Even if you did try to do something different developers would complain that it's no longer a "Django project". Have you ever seen any Django project do business logic completely independently of application logic?

So then your answer is simple- just like in Flask, put the function wherever it makes sense for your application and desired architecture.

If you really prefer SQLAlchemy, there is nothing stopping you from using it over the Django ORM, I happen to prefer the Django ORM, but Django doesn't get jealous if you go out with a different ORM (it is a polyamorious web framework[1]).

Yes, I have seen Django applications do that. There are plenty of individuals out there advocating such a separation. I wouldn't worry about these "different developers' and their opinions.

[1] I was going to use a smiley face here, but then I recalled that a Python dev was de-flocked recently for using smiley emoji as it is offensive to some individuals, so insert whatever words or symbols you don't find offensive that indicate humor instead.

Again, I'm not saying you can't do this with Django, I'm saying it makes it much harder than it should be.

Using Django without its ORM really doesn't seem attractive. I'm really not sure what you'd be getting from Django at that point. Crap templates, views that aren't views. The ORM is the only good bit of Django. Well, that and the package ecosystem.

The more I think about it the more I realise it's that last point that is the real attraction.

Also please don't worry about offending me. I come from the old internet ;)

> Quick, where would you put a high-level business function that touches multiple models? Where would you put the model-level validation for that?

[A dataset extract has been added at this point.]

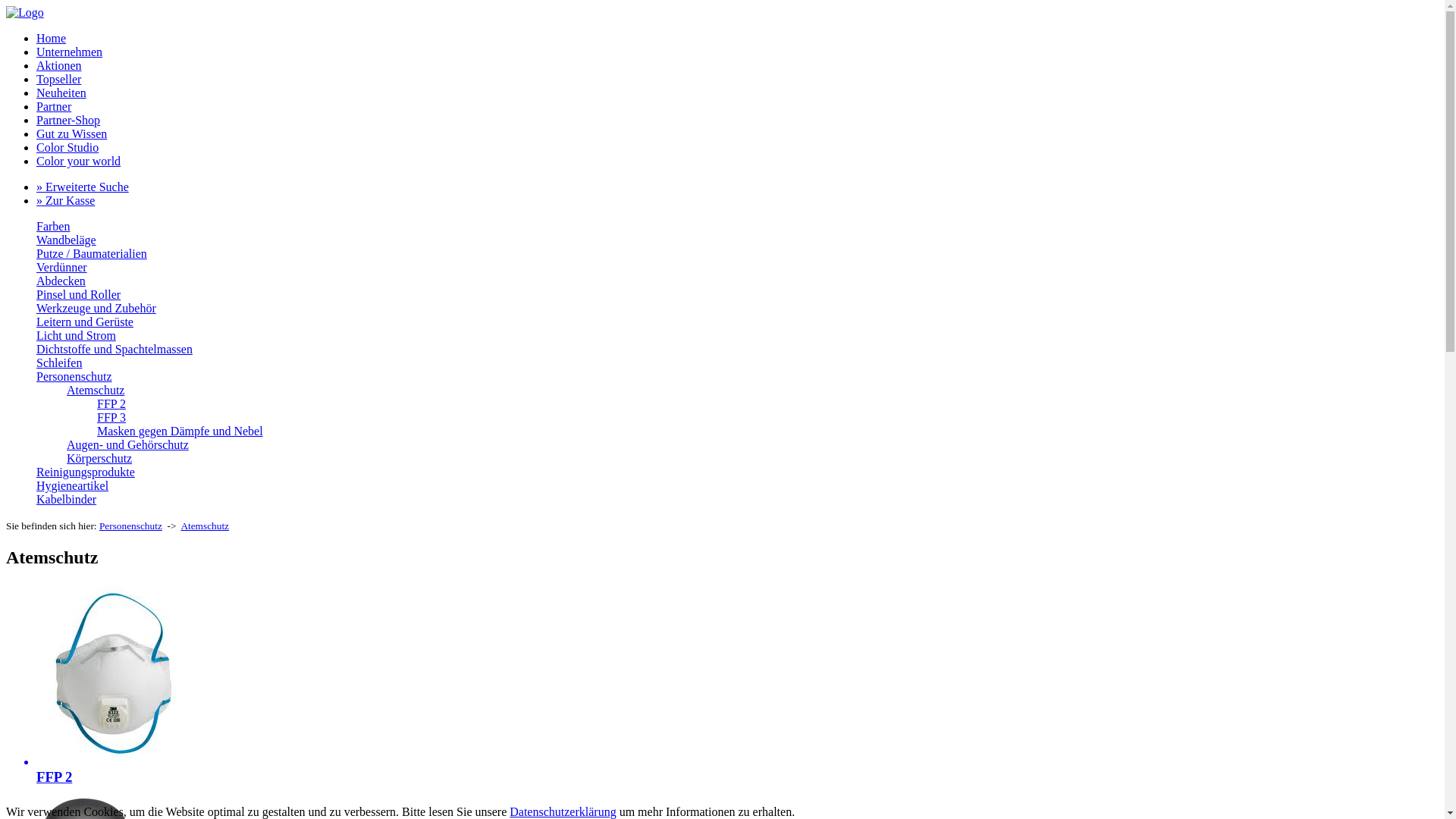  Describe the element at coordinates (36, 253) in the screenshot. I see `'Putze / Baumaterialien'` at that location.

It's just python: `descriptive_name.py`. `ingest_validation.py` etc. If this seems too terse, it's because your question was posed in a general way. If you have more info on the sort of business logic you have in mind, or the sort of data validation, I'll reply with more.

Could you describe what you have in mind regarding models not tied to the database? If it's the naive interpretation I'm thinking of, use python dataclasses and enums. Django models are specifically to represent database schema.

Reading between the lines, perhaps you are looking for something not covered by a web framework? Django's features are for responding to HTTP requests, managing a relational database, auth, email, admin, templates etc. If you're trying to do something not part of this, use other parts of the Python language. Django is a library; Python is the more fundamental tool used to build applications.

Not a hindrance, but something like not having a typed database, no auto completion over time, can be a real drawback (I know about django-types).

Finally, in my opinion, the best reason to not use Django is not the project itself (because it will do the job in 99% case), it's because all you learn is tied to Django.

Having learn Pydantic recently was a breed of fresh air, and I would reuse it in lots of projects, not only web projects.

I'm not sure what you mean? Django ORM works with common SQL databases, which are generally "typed"? Auto completion is generally a function of your IDE, and there are certainly IDE's with autocompletion that work well with Python and Django? I agree that Pydantic is a great library... I use it with Django quite often, as Django is a Python Library and it plays very well with other Python libraries like Pydantic.